Reading the article at PLOS not only reminded me of my brief employment by an artist but also of a pet-project I worked on a couple of years ago that was an attempt to find a way of visualising scientific literature research. The main result of which were some highly artistic images created from real publishing data.
What I started out attempting to do was graphically representing the connections of authors in a specific set of papers. Mapping each of the co-author connections to see where people have moved between groups or have strong collaboration with other groups. Below is an example of what I was aiming for using the author data from my meager collection of 3 published papers.
The above graphic was constructed using the text output on a web of science (WOS) search for my papers. This text output is then processed into something called an author edge map, which is essentially a list of all the connections in the authorship of the papers. This processing is done using a custom bit of code written in labview. The edge map is then converted into a node-edge map using the open-source software Gephi. You can see from the diagram above that I have primarily published with two distinct groups of people, on the right my ex-colleagues at Mediwatch and on the left my current colleagues at Cranfield University. Of course having such a small sample size makes this diagram a little simple so the next step was to use data from someone with a much bigger publishing record, the head of our department Ralph Tatam.
This image is… a mess. A pretty mess, but still a mess. Unlike me, Ralph has a huge number of papers and has been published for a longer time span with a number of different groups. Gephi relies on a complex algorithm to sort and space the individual authors accordingly but because Ralph is linked to every single author, this creates a problem. The simplest solution to this was to remove Ralph from the map, as we know that anyone on the map must be linked to him anyway, there is no point having him on it. That way the resulting map will show better groupings.
The above version of the papers map using only co-authors is much clearer, there are distinct groupings often spreading out from a key individual (a significant proportion were co-authored with Steve James, who is the big dot in the middle). Interestingly each sub-group is often connected by a number of other people to other groups; this is fairly indicative of Ralph working as head of a entire department with a wide range of activities. The various other groups (e.g. the little island on the right) may be from other groups Ralph has previously worked with, it would be interesting to see what correlation there is between the groupings shown here and Ralph’s career.

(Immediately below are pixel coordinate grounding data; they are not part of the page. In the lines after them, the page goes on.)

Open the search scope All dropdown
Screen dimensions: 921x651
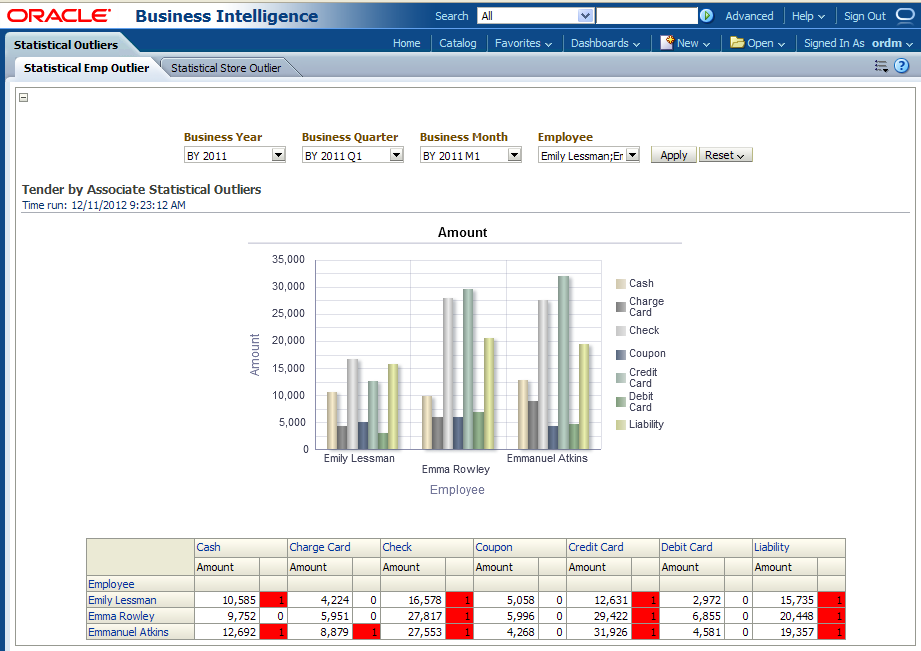(x=585, y=16)
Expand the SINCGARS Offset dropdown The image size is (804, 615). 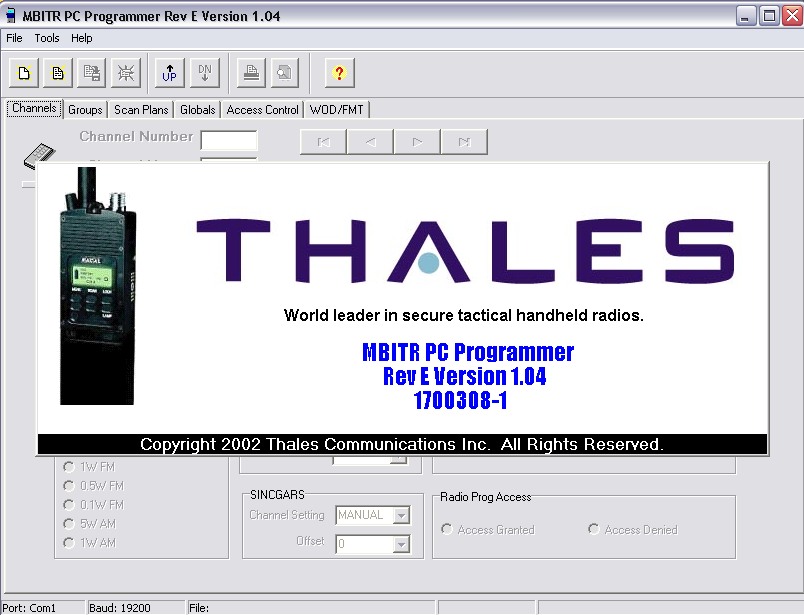pyautogui.click(x=401, y=545)
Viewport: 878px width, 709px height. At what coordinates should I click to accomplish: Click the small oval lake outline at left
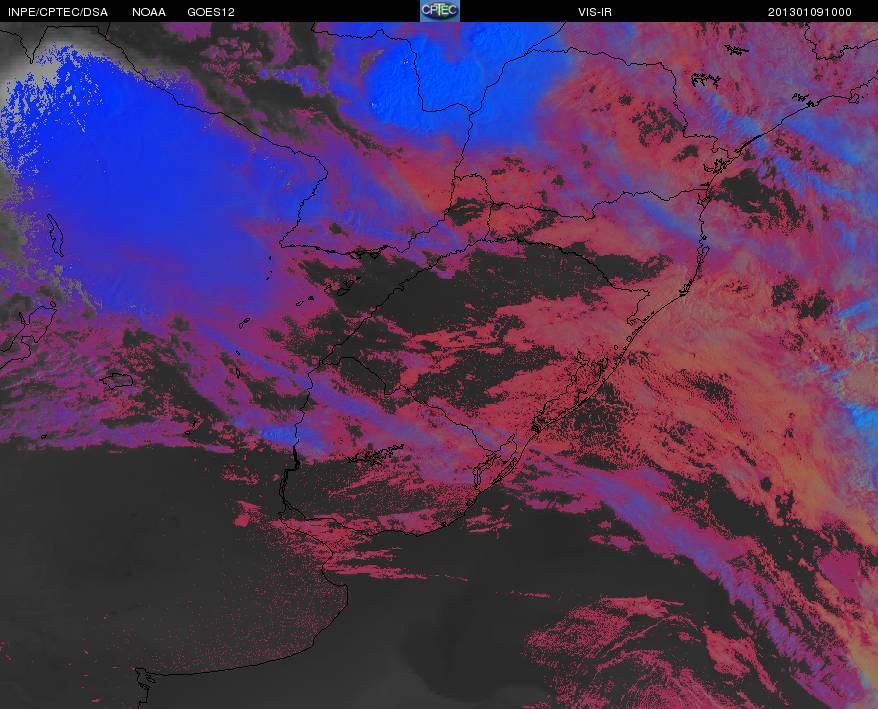pos(116,381)
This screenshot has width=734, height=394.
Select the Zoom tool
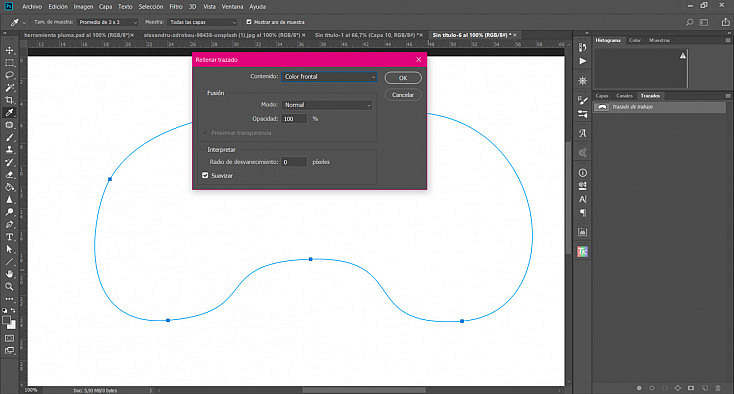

Where this kind of visualisation comes into its own is for looking at a new field. I had originally started working on this project when I was first using a particular molecule called calixarene. One thing I found particularly hard, was working out who were the big names and which groups were the best to seek advice from. My initial Web Of Science search turned up far too many hits from a highly diverse range of specialties for calixarenes, so I filtered the data for papers on calixarenes using Langmuir Blodgett (LB) coating, as this was the area I would be working in.
Just glancing at the diagram I can see there are a number of groups with one dominant group and a plethora of smaller isolated groups. It was fantastic to have this subject structure so clearly displayed. Realistically the field of Calixs and LB is relatively small and I could have picked out the key names fairly quickly from paper searching, but this mapping method is much easier on the eye!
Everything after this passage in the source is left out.